I asked a question about guns and ammo but the responses I got from gun enthusiasts didn’t answer my question.

After reading media reports that the suspects behind the San Bernardino shootings had more than 6000 rounds of ammunition, I asked on Twitter why a person can buy so much ammo and not flag attention of the authorities.

I’ve commented on guns and shootings in the past and I’ve never really elicited much of a response. This one was different. Many responses came in. And surprisingly, most of the responses were pretty civil. The only “insults” hurled were calling me a liberal. That’s true, I am. And other insulted me by saying I’ve never handled a firearm. That’s mostly true.

But when not calling me a liberal gun novice, most of the Tweets to my question about why someone needs 6600 rounds of ammo was, “because it’s cheaper to buy in bulk.”

Really?

We, the United States of America, allow people to buy massive quantities of ammunition for high-capacity, semi-automatic, military-grade weapons designed to kill many humans because “the more you buy, the more you save”?

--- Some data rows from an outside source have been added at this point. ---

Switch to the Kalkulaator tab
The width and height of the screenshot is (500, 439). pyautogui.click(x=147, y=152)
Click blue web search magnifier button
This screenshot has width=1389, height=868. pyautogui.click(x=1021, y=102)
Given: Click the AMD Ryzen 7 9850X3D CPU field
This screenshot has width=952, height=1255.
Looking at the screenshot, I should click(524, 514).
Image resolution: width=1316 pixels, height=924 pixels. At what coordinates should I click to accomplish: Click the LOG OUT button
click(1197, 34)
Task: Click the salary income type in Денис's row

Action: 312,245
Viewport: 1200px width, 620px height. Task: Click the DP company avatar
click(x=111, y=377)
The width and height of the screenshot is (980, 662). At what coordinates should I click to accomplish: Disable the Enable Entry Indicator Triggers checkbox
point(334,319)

In other words, ammo is sold in large quantities because of the Costco model of selling peanut butter?

Most of the responses on Twitter about why people use so much ammo came down to people wanting to use their firearms at shooting ranges. One person wrote that a day on the range could result in firing several hundred rounds. So, why do you need need thousands of rounds to fire hundreds of shots?

My suggestion to that was, allow ranges to sell ammo on the range and whatever you don’t use, you sell back. You walk in with zero rounds and walk out with zero rounds.

If you have a weapon because it makes you feel like you’re protected, (studies show owning a firearm at home makes you more vulnerable) you can buy enough ammo to fill the clip. If you are a hunter, you can buy enough ammo for a day (weekend?) of hunting.

If you have a buy what you need policy rather than a hoard/stockpile mentality, you can stop people from purchasing large-quantities of ammo and when someone walks into a gun shop and looks to purchase enough ammo to kill many, many people, the clerk can say, “I’m sorry, I can’t allow that.” And maybe when we have the next senseless shooting spree, less people can die from our “stuff happens” mentality on gun violence.